Entries on target coordinates
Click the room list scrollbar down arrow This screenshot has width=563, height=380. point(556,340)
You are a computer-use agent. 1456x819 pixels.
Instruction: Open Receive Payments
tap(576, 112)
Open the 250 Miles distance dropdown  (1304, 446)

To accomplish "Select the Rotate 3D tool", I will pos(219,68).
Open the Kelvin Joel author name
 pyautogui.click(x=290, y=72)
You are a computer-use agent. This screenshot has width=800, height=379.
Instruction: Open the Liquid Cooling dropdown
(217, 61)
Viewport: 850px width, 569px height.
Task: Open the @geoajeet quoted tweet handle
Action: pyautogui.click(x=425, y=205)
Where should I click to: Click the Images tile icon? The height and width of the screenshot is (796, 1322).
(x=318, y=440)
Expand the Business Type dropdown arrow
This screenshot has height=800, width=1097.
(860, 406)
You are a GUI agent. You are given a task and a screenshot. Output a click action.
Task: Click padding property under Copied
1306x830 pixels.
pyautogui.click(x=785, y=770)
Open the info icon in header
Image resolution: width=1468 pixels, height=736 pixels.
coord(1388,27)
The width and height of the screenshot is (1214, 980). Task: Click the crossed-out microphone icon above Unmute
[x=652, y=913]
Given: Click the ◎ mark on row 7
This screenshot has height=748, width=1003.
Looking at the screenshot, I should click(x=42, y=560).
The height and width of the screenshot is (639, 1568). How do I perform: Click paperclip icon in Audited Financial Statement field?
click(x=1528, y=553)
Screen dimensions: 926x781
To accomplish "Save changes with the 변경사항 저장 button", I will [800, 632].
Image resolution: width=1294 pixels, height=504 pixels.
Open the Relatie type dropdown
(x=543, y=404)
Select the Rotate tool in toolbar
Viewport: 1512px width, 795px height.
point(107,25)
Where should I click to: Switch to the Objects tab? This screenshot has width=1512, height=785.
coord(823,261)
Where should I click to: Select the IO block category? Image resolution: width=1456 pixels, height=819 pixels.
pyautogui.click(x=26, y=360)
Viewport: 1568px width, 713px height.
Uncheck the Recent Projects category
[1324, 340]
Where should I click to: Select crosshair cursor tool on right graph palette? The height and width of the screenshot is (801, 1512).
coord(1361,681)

• **DIRECTION**
Please render the data above as a JSON list of strings, one string per line, omitting blank lines.

• **CORRECT RESPONSE**
[
  "Click the room list scrollbar down arrow This screenshot has width=563, height=380. point(556,340)",
  "You are a computer-use agent. 1456x819 pixels.",
  "Instruction: Open Receive Payments",
  "tap(576, 112)",
  "Open the 250 Miles distance dropdown  (1304, 446)",
  "To accomplish \"Select the Rotate 3D tool\", I will pos(219,68).",
  "Open the Kelvin Joel author name",
  " pyautogui.click(x=290, y=72)",
  "You are a computer-use agent. This screenshot has width=800, height=379.",
  "Instruction: Open the Liquid Cooling dropdown",
  "(217, 61)",
  "Viewport: 850px width, 569px height.",
  "Task: Open the @geoajeet quoted tweet handle",
  "Action: pyautogui.click(x=425, y=205)",
  "Where should I click to: Click the Images tile icon? The height and width of the screenshot is (796, 1322).",
  "(x=318, y=440)",
  "Expand the Business Type dropdown arrow",
  "This screenshot has height=800, width=1097.",
  "(860, 406)",
  "You are a GUI agent. You are given a task and a screenshot. Output a click action.",
  "Task: Click padding property under Copied",
  "1306x830 pixels.",
  "pyautogui.click(x=785, y=770)",
  "Open the info icon in header",
  "Image resolution: width=1468 pixels, height=736 pixels.",
  "coord(1388,27)",
  "The width and height of the screenshot is (1214, 980). Task: Click the crossed-out microphone icon above Unmute",
  "[x=652, y=913]",
  "Given: Click the ◎ mark on row 7",
  "This screenshot has height=748, width=1003.",
  "Looking at the screenshot, I should click(x=42, y=560).",
  "The height and width of the screenshot is (639, 1568). How do I perform: Click paperclip icon in Audited Financial Statement field?",
  "click(x=1528, y=553)",
  "Screen dimensions: 926x781",
  "To accomplish \"Save changes with the 변경사항 저장 button\", I will [800, 632].",
  "Image resolution: width=1294 pixels, height=504 pixels.",
  "Open the Relatie type dropdown",
  "(x=543, y=404)",
  "Select the Rotate tool in toolbar",
  "Viewport: 1512px width, 795px height.",
  "point(107,25)",
  "Where should I click to: Switch to the Objects tab? This screenshot has width=1512, height=785.",
  "coord(823,261)",
  "Where should I click to: Select the IO block category? Image resolution: width=1456 pixels, height=819 pixels.",
  "pyautogui.click(x=26, y=360)",
  "Viewport: 1568px width, 713px height.",
  "Uncheck the Recent Projects category",
  "[1324, 340]",
  "Where should I click to: Select crosshair cursor tool on right graph palette? The height and width of the screenshot is (801, 1512).",
  "coord(1361,681)"
]